** Opening Records provided block **
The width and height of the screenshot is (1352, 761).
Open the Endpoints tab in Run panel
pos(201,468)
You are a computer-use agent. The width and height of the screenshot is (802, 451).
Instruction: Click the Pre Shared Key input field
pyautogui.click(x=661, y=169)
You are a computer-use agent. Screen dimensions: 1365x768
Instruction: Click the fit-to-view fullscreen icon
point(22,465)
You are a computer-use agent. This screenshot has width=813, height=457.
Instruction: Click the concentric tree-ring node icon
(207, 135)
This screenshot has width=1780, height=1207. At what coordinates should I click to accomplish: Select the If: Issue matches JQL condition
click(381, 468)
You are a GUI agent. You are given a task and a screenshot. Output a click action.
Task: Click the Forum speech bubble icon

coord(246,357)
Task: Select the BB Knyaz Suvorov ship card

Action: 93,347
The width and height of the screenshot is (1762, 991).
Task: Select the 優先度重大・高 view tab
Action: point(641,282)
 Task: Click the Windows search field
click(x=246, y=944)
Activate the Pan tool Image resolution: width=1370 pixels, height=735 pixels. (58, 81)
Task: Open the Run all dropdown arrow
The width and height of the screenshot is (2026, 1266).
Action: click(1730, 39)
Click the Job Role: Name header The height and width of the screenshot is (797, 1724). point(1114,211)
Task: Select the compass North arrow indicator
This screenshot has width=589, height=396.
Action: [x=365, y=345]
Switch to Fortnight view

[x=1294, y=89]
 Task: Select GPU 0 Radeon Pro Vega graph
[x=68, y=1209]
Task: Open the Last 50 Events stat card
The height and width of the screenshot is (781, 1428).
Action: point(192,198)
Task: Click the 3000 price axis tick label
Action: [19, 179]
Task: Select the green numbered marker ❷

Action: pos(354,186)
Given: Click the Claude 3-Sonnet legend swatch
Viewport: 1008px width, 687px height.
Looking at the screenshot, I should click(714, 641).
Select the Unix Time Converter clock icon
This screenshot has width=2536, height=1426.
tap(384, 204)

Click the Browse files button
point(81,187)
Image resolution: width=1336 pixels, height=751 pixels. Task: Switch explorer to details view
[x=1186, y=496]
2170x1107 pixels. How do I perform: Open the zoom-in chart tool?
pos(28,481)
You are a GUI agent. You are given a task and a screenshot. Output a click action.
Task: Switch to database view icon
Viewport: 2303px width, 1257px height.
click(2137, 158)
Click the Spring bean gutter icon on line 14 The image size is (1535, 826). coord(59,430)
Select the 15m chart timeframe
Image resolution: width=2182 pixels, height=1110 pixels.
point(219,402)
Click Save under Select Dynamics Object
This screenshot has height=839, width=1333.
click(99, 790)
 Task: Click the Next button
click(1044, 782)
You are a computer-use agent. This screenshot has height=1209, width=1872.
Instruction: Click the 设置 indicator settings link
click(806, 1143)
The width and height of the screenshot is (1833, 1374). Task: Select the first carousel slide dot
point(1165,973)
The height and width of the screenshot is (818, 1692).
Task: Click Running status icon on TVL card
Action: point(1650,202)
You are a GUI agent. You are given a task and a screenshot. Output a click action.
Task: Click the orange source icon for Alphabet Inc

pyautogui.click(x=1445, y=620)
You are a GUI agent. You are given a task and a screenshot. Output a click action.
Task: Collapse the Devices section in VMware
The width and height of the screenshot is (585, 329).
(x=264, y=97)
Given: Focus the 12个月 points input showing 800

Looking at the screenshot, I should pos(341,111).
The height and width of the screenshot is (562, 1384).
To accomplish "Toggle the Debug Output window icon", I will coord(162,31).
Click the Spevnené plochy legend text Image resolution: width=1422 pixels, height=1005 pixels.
** Closing Records provided block **
The entries are to be retyped in full, with no alteration.

**Solution to this exercise**
The width and height of the screenshot is (1352, 761).
Open the Endpoints tab in Run panel
pos(201,468)
You are a computer-use agent. The width and height of the screenshot is (802, 451).
Instruction: Click the Pre Shared Key input field
pyautogui.click(x=661, y=169)
You are a computer-use agent. Screen dimensions: 1365x768
Instruction: Click the fit-to-view fullscreen icon
point(22,465)
You are a computer-use agent. This screenshot has width=813, height=457.
Instruction: Click the concentric tree-ring node icon
(207, 135)
This screenshot has width=1780, height=1207. At what coordinates should I click to accomplish: Select the If: Issue matches JQL condition
click(381, 468)
You are a GUI agent. You are given a task and a screenshot. Output a click action.
Task: Click the Forum speech bubble icon

coord(246,357)
Task: Select the BB Knyaz Suvorov ship card

Action: 93,347
The width and height of the screenshot is (1762, 991).
Task: Select the 優先度重大・高 view tab
Action: point(641,282)
 Task: Click the Windows search field
click(x=246, y=944)
Activate the Pan tool Image resolution: width=1370 pixels, height=735 pixels. (58, 81)
Task: Open the Run all dropdown arrow
The width and height of the screenshot is (2026, 1266).
Action: click(1730, 39)
Click the Job Role: Name header The height and width of the screenshot is (797, 1724). point(1114,211)
Task: Select the compass North arrow indicator
This screenshot has width=589, height=396.
Action: [x=365, y=345]
Switch to Fortnight view

[x=1294, y=89]
 Task: Select GPU 0 Radeon Pro Vega graph
[x=68, y=1209]
Task: Open the Last 50 Events stat card
The height and width of the screenshot is (781, 1428).
Action: point(192,198)
Task: Click the 3000 price axis tick label
Action: [19, 179]
Task: Select the green numbered marker ❷

Action: pos(354,186)
Given: Click the Claude 3-Sonnet legend swatch
Viewport: 1008px width, 687px height.
Looking at the screenshot, I should click(714, 641).
Select the Unix Time Converter clock icon
This screenshot has width=2536, height=1426.
tap(384, 204)

Click the Browse files button
point(81,187)
Image resolution: width=1336 pixels, height=751 pixels. Task: Switch explorer to details view
[x=1186, y=496]
2170x1107 pixels. How do I perform: Open the zoom-in chart tool?
pos(28,481)
You are a GUI agent. You are given a task and a screenshot. Output a click action.
Task: Switch to database view icon
Viewport: 2303px width, 1257px height.
click(2137, 158)
Click the Spring bean gutter icon on line 14 The image size is (1535, 826). coord(59,430)
Select the 15m chart timeframe
Image resolution: width=2182 pixels, height=1110 pixels.
point(219,402)
Click Save under Select Dynamics Object
This screenshot has height=839, width=1333.
click(99, 790)
 Task: Click the Next button
click(1044, 782)
You are a computer-use agent. This screenshot has height=1209, width=1872.
Instruction: Click the 设置 indicator settings link
click(806, 1143)
The width and height of the screenshot is (1833, 1374). Task: Select the first carousel slide dot
point(1165,973)
The height and width of the screenshot is (818, 1692).
Task: Click Running status icon on TVL card
Action: point(1650,202)
You are a GUI agent. You are given a task and a screenshot. Output a click action.
Task: Click the orange source icon for Alphabet Inc

pyautogui.click(x=1445, y=620)
You are a GUI agent. You are given a task and a screenshot. Output a click action.
Task: Collapse the Devices section in VMware
The width and height of the screenshot is (585, 329).
(x=264, y=97)
Given: Focus the 12个月 points input showing 800

Looking at the screenshot, I should pos(341,111).
The height and width of the screenshot is (562, 1384).
To accomplish "Toggle the Debug Output window icon", I will coord(162,31).
Click the Spevnené plochy legend text Image resolution: width=1422 pixels, height=1005 pixels.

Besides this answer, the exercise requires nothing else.